> _Objective_
Reproduce the records below word for word, keeping every line in its original order.

-- Start of Task input --

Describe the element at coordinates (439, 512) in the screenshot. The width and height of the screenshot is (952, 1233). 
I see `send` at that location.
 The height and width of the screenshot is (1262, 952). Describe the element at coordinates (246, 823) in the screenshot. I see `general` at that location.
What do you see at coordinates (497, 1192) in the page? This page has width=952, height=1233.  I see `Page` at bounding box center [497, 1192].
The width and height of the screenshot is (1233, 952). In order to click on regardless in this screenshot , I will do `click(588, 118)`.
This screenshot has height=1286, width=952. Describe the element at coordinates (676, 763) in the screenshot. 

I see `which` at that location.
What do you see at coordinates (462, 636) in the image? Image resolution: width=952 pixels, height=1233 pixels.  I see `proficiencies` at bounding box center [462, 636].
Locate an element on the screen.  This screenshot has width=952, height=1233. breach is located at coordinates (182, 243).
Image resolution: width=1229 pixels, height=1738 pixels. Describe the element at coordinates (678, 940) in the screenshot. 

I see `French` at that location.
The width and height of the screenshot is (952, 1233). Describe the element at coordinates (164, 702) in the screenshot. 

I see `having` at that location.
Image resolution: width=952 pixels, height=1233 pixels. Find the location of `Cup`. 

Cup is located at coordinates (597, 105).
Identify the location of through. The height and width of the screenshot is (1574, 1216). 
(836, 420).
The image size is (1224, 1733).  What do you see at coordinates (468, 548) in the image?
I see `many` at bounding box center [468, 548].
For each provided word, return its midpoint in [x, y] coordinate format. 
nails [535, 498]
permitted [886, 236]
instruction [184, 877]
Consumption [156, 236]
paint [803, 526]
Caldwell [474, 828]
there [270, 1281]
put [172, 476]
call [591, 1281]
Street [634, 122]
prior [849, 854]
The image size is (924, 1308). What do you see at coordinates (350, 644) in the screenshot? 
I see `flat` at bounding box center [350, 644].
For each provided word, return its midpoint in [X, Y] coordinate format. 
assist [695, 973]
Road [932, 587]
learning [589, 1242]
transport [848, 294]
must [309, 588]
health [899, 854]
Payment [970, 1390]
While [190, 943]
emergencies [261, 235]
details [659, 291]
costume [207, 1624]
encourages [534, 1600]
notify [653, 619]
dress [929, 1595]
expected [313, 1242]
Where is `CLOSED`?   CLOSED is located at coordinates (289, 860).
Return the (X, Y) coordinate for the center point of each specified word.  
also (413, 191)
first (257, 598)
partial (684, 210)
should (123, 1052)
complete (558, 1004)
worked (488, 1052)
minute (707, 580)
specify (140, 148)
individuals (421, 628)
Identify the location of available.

-- End of Task input --

> _Exercise response_
Describe the element at coordinates (439, 512) in the screenshot. The width and height of the screenshot is (952, 1233). 
I see `send` at that location.
 The height and width of the screenshot is (1262, 952). Describe the element at coordinates (246, 823) in the screenshot. I see `general` at that location.
What do you see at coordinates (497, 1192) in the page? This page has width=952, height=1233.  I see `Page` at bounding box center [497, 1192].
The width and height of the screenshot is (1233, 952). In order to click on regardless in this screenshot , I will do `click(588, 118)`.
This screenshot has height=1286, width=952. Describe the element at coordinates (676, 763) in the screenshot. 

I see `which` at that location.
What do you see at coordinates (462, 636) in the image? Image resolution: width=952 pixels, height=1233 pixels.  I see `proficiencies` at bounding box center [462, 636].
Locate an element on the screen.  This screenshot has width=952, height=1233. breach is located at coordinates (182, 243).
Image resolution: width=1229 pixels, height=1738 pixels. Describe the element at coordinates (678, 940) in the screenshot. 

I see `French` at that location.
The width and height of the screenshot is (952, 1233). Describe the element at coordinates (164, 702) in the screenshot. 

I see `having` at that location.
Image resolution: width=952 pixels, height=1233 pixels. Find the location of `Cup`. 

Cup is located at coordinates (597, 105).
Identify the location of through. The height and width of the screenshot is (1574, 1216). 
(836, 420).
The image size is (1224, 1733).  What do you see at coordinates (468, 548) in the image?
I see `many` at bounding box center [468, 548].
For each provided word, return its midpoint in [x, y] coordinate format. 
nails [535, 498]
permitted [886, 236]
instruction [184, 877]
Consumption [156, 236]
paint [803, 526]
Caldwell [474, 828]
there [270, 1281]
put [172, 476]
call [591, 1281]
Street [634, 122]
prior [849, 854]
The image size is (924, 1308). What do you see at coordinates (350, 644) in the screenshot? 
I see `flat` at bounding box center [350, 644].
For each provided word, return its midpoint in [X, Y] coordinate format. 
assist [695, 973]
Road [932, 587]
learning [589, 1242]
transport [848, 294]
must [309, 588]
health [899, 854]
Payment [970, 1390]
While [190, 943]
emergencies [261, 235]
details [659, 291]
costume [207, 1624]
encourages [534, 1600]
notify [653, 619]
dress [929, 1595]
expected [313, 1242]
Where is `CLOSED`?   CLOSED is located at coordinates (289, 860).
Return the (X, Y) coordinate for the center point of each specified word.  
also (413, 191)
first (257, 598)
partial (684, 210)
should (123, 1052)
complete (558, 1004)
worked (488, 1052)
minute (707, 580)
specify (140, 148)
individuals (421, 628)
Identify the location of available.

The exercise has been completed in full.